羅榮聞言麵色一白,忙道:“皇上,臣教……臣身為宰輔重臣,卻未能規勸好臣之叔父,使得他輕慢職位,未能儘到牧民之責,臣……”
“住口!”
隆安帝厲喝一聲,道:“到了這會兒,你還敢信口雌黃!羅榮,朕問你,羅士寬一年到底孝敬你多少銀子?”
羅榮麵色愈發蒼白,心中急轉,思慮到底發生了甚麼事,嘴上卻不慢,回道:“皇上,臣敢用全家性命作保,臣從未收過羅士寬一文一毫銀子!”
隆安帝生生氣笑道:“你居然……你居然還敢欺君!”
羅榮正色道:“皇上,羅士寬每年會給家母送些節禮、年禮,裡麵或許有不少財物,但臣仍敢保證,臣從未收過羅士寬一文錢!”
看著其一副正氣凜然的模樣,隆安帝簡直作嘔,他想不明白的問道:“既然如此,那羅士寬賬房的賬簿上,怎麼記載著兩個月前,他才讓人送了十萬兩銀子給你?莫非他記錯賬了?”
羅榮聞言心裡咯噔一聲,再看隆安帝滿眼的殺氣,他忙道:“皇上,六月份臣之母親正好過生兒,羅士寬因念及家母對其有撫育之恩,所以才置辦了一份重禮。
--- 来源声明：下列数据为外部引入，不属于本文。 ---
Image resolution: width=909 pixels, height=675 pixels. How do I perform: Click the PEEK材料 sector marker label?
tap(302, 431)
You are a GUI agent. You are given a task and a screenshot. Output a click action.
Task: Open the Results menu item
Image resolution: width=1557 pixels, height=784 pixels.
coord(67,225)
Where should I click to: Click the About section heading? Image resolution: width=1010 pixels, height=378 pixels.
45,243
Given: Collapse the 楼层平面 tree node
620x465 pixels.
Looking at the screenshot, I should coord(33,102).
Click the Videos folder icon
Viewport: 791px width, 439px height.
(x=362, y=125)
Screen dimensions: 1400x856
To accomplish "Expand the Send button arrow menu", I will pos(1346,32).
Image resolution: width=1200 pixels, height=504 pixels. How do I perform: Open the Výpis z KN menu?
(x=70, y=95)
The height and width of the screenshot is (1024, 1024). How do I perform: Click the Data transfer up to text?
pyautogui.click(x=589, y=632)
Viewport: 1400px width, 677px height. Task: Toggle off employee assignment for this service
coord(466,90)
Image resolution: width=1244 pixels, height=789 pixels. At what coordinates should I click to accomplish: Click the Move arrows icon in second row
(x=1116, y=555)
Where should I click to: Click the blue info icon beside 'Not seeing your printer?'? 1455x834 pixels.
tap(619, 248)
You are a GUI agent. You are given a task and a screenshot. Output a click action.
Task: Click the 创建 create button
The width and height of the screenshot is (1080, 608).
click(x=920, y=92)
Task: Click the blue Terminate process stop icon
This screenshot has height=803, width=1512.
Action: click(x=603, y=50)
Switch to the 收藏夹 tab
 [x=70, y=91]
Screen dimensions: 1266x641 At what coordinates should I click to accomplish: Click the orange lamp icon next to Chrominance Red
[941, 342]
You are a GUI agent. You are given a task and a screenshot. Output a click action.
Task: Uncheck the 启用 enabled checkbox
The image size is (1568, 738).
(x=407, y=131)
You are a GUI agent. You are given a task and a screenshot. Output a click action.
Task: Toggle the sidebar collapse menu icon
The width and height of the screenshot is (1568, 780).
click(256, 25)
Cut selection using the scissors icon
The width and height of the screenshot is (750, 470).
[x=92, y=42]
不過,先前臣已經將這筆銀子,捐獻給皇上,做賑濟山東之用了。”
隆安帝氣笑道:“好啊!好啊!列為臣工,朕的肱骨重臣們,都看看罷,這就是朕的宰輔!論巧舌如簧之本領,天下少有!”
竇現見隆安帝氣的臉都黃了,心中詫異問道:“皇上,到底出了何事?何故敲響景陽鐘?”
隆安帝聞言,抓起手上的一疊信箋一把扔下禦階,厲聲道:“這是我大燕的山東巡撫書房中搜出的白蓮教妖人的書信,堂堂一省巡撫,封疆大吏,與白蓮妖人暗通曲款!”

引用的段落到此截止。